IMF first approved a US$47.1 million extended credit facility (ECF) arrangement for The Gambia in March 2020. The immediate first disbursement of US$6.7 million to The Gambia followed suit to help The Gambia to be better prepared for external shocks, pursue high and inclusive growth, lessen debt vulnerabilities, strengthen public financial management, and bolster domestic revenue mobilization.
IMF later augmented its credit scheme to The Gambia to 88.4 percent of quota. The Gambia benefited from an IMF Rapid Credit Facility disbursement of SDR 15.55 million and is receiving debt service relief from the IMF under the Catastrophe Containment and Relief Trust, expected to total SDR 7.9 million, of which SDR 6.1 million has already been approved.
The stick after the carrot
Although IMF says, “The authorities (of The Gambia) deserve praise for the strong program performance and their ability to maintain macroeconomic stability,” the truth is that the Fund had to use the stick to get President Adama Barrow’s government to bend on the guarantees it presents on transparency and accountability.

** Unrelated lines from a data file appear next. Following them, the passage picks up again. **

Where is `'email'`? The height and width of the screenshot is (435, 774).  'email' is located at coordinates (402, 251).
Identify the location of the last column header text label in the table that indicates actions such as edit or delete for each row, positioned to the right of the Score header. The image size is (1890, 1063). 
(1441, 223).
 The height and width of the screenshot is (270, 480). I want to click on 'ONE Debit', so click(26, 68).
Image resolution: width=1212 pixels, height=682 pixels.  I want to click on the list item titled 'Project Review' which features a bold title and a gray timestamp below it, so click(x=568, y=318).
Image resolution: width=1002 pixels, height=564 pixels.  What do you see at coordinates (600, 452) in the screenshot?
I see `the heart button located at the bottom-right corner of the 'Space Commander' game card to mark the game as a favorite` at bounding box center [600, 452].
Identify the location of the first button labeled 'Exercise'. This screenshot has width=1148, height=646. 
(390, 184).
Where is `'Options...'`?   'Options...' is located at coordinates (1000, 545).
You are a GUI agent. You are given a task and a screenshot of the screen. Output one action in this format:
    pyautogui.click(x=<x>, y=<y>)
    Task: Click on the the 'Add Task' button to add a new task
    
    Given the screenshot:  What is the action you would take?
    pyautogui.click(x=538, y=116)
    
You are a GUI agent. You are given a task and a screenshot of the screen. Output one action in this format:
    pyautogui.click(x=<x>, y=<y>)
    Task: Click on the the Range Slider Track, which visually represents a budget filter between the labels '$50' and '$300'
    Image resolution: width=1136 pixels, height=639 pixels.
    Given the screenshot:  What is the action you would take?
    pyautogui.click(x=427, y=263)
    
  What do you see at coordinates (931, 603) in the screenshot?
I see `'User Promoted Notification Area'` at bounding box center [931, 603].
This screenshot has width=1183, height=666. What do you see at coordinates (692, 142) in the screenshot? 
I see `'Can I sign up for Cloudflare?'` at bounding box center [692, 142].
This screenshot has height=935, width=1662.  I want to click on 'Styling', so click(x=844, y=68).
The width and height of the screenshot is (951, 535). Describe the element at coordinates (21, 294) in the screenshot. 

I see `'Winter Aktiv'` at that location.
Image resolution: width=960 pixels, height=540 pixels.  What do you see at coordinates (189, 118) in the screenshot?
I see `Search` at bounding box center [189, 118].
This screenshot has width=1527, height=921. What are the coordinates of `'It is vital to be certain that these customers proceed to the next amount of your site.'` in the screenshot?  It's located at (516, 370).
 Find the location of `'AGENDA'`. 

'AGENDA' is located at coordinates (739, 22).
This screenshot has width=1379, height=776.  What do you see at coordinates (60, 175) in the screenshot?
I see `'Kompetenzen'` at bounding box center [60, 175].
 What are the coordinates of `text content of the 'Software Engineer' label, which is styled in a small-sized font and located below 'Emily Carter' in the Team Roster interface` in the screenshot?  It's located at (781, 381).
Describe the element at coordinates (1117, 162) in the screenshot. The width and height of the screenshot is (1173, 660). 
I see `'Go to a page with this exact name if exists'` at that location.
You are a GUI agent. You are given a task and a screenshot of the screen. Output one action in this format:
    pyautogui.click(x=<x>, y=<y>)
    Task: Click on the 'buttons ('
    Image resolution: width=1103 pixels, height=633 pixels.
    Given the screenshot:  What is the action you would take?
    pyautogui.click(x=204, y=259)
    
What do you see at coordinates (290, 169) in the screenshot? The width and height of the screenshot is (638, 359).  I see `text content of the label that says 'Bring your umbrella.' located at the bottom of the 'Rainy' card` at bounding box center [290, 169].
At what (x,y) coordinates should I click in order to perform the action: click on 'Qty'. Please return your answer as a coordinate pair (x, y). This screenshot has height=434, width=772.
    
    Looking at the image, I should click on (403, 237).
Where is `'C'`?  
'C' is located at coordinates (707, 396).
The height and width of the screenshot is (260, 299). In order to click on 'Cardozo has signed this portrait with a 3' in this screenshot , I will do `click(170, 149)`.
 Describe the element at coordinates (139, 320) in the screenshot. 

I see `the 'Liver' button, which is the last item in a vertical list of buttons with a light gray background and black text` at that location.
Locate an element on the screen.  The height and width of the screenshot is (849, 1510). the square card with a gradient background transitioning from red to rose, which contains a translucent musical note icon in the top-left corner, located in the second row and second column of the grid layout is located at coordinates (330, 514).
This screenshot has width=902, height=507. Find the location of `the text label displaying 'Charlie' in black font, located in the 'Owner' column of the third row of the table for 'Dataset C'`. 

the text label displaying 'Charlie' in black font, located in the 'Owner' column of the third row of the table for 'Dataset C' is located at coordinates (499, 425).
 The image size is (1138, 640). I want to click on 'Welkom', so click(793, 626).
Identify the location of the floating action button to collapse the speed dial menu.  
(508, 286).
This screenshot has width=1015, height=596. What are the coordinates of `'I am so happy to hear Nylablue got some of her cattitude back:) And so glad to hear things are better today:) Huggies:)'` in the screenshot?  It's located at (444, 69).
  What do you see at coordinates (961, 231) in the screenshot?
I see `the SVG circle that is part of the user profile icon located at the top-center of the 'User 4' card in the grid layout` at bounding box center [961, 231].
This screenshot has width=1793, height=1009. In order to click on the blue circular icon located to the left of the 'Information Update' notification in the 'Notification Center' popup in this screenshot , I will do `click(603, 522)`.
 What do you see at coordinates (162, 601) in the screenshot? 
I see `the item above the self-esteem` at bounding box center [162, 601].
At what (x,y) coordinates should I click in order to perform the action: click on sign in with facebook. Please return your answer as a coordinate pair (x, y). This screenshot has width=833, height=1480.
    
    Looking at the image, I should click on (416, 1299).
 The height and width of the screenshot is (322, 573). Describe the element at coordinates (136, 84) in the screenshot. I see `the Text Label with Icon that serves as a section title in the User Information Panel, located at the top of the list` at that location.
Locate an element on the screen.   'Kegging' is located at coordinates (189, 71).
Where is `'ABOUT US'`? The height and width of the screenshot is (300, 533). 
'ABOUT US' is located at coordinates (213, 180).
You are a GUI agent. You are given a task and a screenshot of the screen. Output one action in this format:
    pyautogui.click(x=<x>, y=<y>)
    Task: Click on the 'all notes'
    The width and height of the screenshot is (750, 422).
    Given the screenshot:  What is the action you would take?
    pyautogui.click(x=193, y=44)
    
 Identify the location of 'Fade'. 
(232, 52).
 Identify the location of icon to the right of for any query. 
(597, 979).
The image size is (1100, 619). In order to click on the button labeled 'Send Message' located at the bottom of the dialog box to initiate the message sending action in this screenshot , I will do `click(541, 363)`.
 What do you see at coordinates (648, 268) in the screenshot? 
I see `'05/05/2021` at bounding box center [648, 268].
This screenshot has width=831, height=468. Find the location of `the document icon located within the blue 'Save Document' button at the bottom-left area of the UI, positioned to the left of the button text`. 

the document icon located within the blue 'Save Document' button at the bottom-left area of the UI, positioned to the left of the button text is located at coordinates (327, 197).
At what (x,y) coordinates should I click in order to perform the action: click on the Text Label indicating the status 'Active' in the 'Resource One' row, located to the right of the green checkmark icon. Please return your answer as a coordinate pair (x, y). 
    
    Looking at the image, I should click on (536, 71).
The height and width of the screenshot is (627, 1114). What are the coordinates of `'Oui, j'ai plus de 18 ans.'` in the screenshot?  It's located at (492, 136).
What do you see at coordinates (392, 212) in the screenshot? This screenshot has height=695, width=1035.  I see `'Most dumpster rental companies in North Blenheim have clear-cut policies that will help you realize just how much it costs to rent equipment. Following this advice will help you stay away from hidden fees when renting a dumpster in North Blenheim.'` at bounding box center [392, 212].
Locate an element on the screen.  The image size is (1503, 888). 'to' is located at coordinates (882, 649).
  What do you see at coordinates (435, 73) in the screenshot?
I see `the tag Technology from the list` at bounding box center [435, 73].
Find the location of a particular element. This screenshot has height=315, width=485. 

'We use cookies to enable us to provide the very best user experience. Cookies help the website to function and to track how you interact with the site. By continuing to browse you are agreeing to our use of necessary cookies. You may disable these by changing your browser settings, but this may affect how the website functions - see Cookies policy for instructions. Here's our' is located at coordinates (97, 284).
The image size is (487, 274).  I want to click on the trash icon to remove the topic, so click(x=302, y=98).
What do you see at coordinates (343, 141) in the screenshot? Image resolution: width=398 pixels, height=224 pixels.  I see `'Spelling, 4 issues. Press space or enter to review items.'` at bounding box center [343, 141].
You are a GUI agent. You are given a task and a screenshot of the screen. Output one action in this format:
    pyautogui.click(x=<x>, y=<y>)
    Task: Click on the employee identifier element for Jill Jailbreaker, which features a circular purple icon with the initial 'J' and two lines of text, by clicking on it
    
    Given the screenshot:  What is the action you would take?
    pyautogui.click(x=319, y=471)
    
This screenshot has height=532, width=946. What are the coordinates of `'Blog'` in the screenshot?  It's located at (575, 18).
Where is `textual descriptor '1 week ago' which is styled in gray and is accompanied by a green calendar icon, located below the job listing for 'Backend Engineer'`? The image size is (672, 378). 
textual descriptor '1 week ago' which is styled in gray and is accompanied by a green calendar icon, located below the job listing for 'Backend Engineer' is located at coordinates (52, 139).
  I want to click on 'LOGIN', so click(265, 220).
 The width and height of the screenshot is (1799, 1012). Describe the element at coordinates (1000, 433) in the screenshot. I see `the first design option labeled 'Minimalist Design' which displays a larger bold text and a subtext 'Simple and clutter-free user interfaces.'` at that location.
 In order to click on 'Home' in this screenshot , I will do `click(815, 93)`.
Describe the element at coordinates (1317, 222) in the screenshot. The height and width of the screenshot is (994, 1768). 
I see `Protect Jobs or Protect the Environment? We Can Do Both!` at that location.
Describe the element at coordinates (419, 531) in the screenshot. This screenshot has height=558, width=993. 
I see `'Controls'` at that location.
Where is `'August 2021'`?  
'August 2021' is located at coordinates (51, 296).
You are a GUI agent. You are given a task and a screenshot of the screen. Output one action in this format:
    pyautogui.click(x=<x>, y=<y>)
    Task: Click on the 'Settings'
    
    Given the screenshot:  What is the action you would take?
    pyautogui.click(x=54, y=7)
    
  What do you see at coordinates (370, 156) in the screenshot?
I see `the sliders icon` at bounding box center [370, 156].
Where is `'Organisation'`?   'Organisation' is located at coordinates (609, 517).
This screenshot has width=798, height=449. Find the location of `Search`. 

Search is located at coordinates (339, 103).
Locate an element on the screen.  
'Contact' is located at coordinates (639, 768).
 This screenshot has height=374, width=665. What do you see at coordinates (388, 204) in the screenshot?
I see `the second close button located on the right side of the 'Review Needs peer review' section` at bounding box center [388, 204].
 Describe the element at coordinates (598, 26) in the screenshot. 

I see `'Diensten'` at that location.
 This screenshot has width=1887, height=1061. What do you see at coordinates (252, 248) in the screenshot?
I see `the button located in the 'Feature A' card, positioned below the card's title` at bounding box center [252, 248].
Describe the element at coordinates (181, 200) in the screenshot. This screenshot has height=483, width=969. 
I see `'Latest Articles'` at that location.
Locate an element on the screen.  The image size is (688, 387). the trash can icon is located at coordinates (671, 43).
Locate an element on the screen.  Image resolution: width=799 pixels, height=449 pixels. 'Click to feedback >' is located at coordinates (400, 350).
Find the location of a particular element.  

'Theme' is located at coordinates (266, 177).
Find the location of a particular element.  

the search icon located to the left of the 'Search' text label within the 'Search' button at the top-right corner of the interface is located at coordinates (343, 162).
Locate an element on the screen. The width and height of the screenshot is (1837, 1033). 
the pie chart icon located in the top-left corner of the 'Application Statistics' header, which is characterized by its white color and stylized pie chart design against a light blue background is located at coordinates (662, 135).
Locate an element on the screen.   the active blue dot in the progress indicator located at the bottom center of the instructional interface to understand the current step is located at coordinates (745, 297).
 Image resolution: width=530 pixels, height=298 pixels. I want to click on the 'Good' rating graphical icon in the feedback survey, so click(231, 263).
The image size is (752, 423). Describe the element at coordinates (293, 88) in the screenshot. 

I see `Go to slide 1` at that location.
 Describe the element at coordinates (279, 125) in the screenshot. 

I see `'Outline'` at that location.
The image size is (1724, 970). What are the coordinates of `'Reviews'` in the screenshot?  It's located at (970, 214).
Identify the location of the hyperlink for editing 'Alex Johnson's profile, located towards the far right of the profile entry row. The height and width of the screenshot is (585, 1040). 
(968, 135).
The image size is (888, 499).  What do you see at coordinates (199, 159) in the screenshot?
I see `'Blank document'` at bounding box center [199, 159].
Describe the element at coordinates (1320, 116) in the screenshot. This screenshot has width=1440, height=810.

The pressing request of the IMF left the minister of Finance Mambury Njie with no option but to accept an emergency meeting with parliamentarians to revive the draft “Public Procurement Act” that Adama Barrow’s government left dusting in the drawers, to the bewilderment of The Gambia’s financial partners.
The International Monetary Fund has consequently recommended to Gambian authorities that Mambury Njie and his ministry continue with strong policies to maintain good program performance. The fund further recommends that adequate fiscal policy prioritization be key to addressing the pandemic and supporting economic recovery while reducing debt vulnerabilities.
The IMF has also asked that The Gambia streamlines tax exemptions and apply prudent fiscal policy while liquidity and inflation developments need to be monitored. The government is also asked to tackle pockets of financial vulnerabilities and address structural obstacles to credit, given the slow credit growth in a context of ample liquidity.
According to the International Monetary Fund, The Gambia must persevere in the ambitious structural reform agenda, especially in the context of upcoming presidential and parliamentary elections. IMF also believes that there is a need for a swift implementation of the business environment strategy to support strong and inclusive growth.